The fact that the US government does something does not mean that it's ethical. And in this case the defenders of legal academia were using definitions which suited them just fine, and were against the best interests of potential students.


Barry writes:

"McIntyre is not a law professor, and might have an academic reputation at stake[1]. He might be trying to disassociate himself from this."

The absurdity of this on its face is one more reason why this site has deteriorated so badly under the assault by mindless law school critics. McIntyre co-authored the second major paper on the topic with Simkovic called Timing Law School which was only recently released. Frankly, Simkovic is doing this crowd a favor to waste his own precious research time trying to correct all the mistakes you people make.

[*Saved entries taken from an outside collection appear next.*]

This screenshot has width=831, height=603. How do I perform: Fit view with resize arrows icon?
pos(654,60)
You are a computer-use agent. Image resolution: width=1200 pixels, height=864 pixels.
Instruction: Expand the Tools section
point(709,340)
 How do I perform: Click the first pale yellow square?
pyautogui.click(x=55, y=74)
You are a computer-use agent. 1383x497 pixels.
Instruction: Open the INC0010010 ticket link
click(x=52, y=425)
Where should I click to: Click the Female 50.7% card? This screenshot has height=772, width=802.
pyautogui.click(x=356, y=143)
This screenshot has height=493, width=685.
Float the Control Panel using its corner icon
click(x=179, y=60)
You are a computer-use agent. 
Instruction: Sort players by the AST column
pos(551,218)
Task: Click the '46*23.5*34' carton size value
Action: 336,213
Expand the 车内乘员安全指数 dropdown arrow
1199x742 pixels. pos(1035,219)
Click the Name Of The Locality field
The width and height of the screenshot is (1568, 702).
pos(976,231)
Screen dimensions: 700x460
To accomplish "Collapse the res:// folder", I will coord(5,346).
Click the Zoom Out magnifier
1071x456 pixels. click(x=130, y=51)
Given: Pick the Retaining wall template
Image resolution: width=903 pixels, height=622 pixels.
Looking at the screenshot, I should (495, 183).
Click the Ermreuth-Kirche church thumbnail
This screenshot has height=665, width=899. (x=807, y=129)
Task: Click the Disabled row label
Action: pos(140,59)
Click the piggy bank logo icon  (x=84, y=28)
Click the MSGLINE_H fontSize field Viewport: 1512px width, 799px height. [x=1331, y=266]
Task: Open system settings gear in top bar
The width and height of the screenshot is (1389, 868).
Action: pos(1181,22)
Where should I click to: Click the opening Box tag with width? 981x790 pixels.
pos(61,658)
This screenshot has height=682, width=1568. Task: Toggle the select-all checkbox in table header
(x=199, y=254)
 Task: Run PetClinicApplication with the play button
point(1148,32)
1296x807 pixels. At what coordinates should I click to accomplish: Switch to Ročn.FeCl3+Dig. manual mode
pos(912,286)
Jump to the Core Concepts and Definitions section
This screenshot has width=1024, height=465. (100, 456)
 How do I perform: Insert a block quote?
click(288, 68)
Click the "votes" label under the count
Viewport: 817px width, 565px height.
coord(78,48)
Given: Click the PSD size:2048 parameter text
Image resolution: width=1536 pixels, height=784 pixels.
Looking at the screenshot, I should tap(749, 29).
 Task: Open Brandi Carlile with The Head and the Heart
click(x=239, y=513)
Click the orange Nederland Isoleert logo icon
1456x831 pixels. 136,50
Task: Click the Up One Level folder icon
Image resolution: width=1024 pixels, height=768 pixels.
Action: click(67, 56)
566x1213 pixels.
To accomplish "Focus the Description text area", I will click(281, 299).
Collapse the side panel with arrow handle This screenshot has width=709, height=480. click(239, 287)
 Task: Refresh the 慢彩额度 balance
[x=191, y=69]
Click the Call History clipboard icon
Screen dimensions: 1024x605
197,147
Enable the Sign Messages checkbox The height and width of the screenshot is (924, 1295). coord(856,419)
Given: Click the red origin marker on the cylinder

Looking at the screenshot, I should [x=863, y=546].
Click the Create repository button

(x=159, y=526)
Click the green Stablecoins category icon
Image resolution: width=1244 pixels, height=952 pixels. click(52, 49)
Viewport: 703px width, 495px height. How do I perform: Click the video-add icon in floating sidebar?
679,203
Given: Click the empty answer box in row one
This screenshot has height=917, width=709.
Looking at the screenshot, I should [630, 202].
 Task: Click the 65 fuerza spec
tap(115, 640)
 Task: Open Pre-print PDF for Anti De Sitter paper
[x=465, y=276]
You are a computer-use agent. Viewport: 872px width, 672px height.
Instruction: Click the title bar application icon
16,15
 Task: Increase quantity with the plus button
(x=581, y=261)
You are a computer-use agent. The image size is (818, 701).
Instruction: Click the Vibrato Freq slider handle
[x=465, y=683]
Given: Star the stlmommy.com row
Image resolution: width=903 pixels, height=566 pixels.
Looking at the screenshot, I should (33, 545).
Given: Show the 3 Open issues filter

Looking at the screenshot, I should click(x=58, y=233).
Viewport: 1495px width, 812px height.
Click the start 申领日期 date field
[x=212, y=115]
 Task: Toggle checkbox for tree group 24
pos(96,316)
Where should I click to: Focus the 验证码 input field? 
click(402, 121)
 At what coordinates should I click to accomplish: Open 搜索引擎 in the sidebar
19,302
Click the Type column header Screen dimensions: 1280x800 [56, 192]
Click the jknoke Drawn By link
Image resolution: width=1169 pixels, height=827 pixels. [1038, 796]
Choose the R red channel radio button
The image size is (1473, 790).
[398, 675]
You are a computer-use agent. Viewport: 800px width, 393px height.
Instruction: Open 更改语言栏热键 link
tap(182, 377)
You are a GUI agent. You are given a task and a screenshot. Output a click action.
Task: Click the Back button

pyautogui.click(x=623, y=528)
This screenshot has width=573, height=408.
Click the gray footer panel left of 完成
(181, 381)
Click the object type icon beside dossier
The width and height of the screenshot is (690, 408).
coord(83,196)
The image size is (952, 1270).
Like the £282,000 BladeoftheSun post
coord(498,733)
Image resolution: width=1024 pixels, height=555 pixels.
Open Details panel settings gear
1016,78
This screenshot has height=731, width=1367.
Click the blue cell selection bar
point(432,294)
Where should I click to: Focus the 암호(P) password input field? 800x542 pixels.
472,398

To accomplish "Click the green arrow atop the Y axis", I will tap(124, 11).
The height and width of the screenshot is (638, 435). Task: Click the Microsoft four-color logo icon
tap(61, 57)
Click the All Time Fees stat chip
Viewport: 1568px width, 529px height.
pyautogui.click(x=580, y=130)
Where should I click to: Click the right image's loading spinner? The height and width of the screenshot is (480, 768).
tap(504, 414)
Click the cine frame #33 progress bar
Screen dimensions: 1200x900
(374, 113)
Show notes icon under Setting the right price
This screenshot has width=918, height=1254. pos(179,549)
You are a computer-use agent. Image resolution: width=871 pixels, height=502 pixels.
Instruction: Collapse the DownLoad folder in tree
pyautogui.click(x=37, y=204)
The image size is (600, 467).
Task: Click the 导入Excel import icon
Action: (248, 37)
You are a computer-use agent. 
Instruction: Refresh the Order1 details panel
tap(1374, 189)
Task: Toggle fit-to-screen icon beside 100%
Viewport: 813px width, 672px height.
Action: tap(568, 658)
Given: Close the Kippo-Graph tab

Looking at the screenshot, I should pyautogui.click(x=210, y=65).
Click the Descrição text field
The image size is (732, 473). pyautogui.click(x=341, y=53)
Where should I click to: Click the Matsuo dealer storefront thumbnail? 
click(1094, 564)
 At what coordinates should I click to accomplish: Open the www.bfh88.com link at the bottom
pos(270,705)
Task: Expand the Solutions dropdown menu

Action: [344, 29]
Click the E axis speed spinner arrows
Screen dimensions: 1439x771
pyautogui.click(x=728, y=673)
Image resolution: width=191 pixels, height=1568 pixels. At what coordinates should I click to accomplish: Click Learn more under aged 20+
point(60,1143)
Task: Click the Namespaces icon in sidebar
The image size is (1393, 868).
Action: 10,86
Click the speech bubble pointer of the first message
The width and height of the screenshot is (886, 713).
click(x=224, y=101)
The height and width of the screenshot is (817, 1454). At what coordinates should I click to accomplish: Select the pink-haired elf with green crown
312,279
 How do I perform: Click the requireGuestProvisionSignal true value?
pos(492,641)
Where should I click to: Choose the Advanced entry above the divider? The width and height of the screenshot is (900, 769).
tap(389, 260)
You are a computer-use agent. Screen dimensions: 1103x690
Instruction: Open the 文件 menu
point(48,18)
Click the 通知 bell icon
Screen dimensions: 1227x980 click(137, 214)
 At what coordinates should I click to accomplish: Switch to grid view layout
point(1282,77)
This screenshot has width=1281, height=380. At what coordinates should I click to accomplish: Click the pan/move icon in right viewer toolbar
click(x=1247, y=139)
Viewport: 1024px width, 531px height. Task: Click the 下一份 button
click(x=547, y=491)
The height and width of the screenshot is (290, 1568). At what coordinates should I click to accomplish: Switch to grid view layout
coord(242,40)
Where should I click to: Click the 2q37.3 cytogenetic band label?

SOrry you are so upset by "this crowd," but one could legitimately wonder the reason that S is so involved in so heavily promoting the sort of self-evident set of propositions he has proposed, i.e., that after investing 200K or more, three years of time, and substantial intellectual capital "most" law school graduates have historically found that investment conferred some benefit in lifetime earnings, and 2.) timing the entry into graduate school may affect lifetime earnings, but, over a hypothetical 40 year period of working, historically, these differences have evened out.

One may wonder: why would a law prof with S's education, training and employment experience be so involved in such substantial efforts in blogging about these topics, taking on "all comers" with what is charitably characterized above as "impatience" (unlike Anon, who just starts biting and spitting at the drop of a hat)?

A sincere academic interest and desire to combat what is perceived as the "mistakes" all "you people" make, it appears.

I don't hold S completely responsible for the wild claims that are made using the papers he has co authored with M. And, I think M has a role that is more directed to supplying some expertise about labor economics, not blogging and arguing with everyone about all this.

What is the reason that such vehemence is invested in such anodyne conclusions by S, and by the proponents of his work? Anon, is this all the fault of "you people" who are always "making mistakes" and thus a "crowd" sort of too stupid for S to do "a favor [and] waste his own precious research time"? If so, why doesn't he just stop?


Puffery and technically correct though misleading advertisements, though permitted in much commercial advertising, is not allowed for lawyers under state bar rules. Which standard should be aspired to by the law professors who purport to teach ethics and the schools holding themselves out as gatekeepers to an honorable profession?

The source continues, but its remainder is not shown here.